DATASET ENTRIES:
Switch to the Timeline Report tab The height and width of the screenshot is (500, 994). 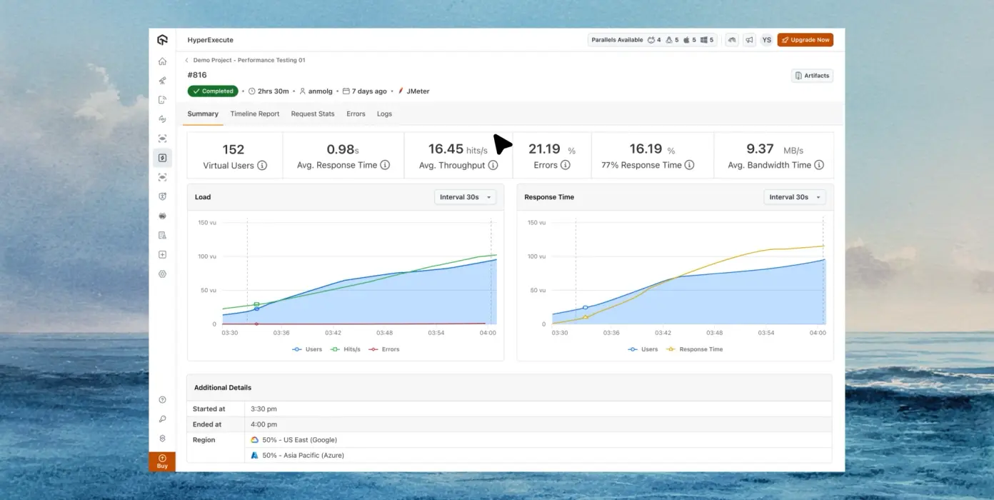255,114
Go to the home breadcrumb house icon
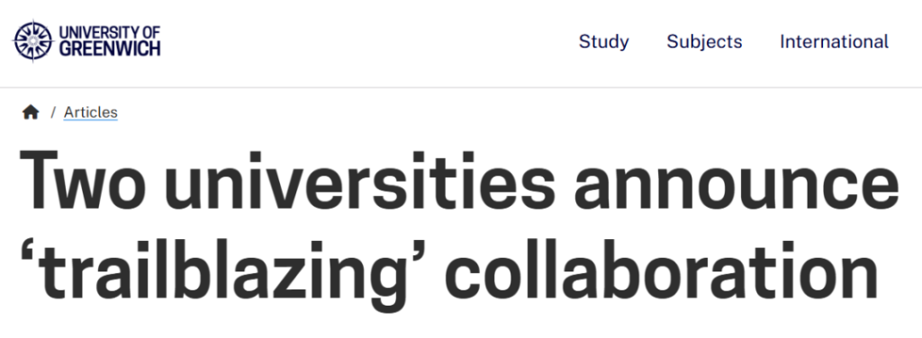922x338 pixels. coord(31,112)
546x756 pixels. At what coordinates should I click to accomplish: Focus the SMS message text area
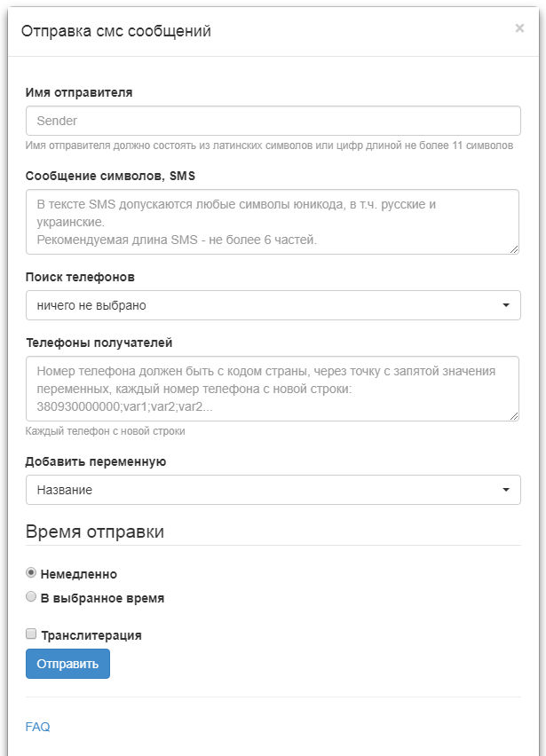[273, 222]
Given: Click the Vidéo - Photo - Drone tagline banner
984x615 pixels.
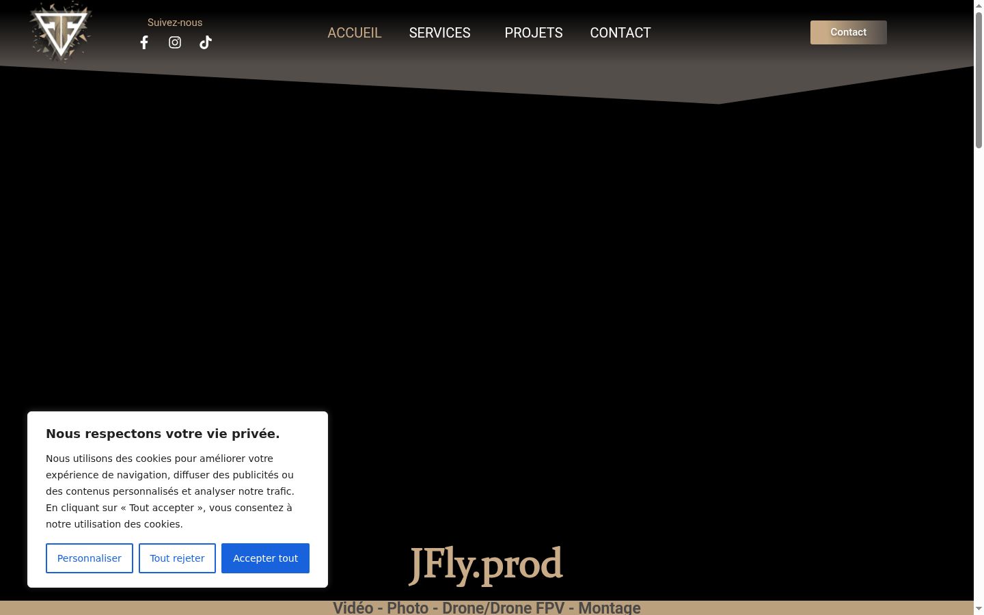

EXERCISE DIRECTIONS:
Print out the part of the material that opens with the line containing "546x756 pixels. At" and closes at the end of the material, word for word, leaving out the pictures.

FULL SOLUTION:
546x756 pixels. At what coordinates should I click to accomplish: Focus the SMS message text area
[273, 222]
Given: Click the Vidéo - Photo - Drone tagline banner
984x615 pixels.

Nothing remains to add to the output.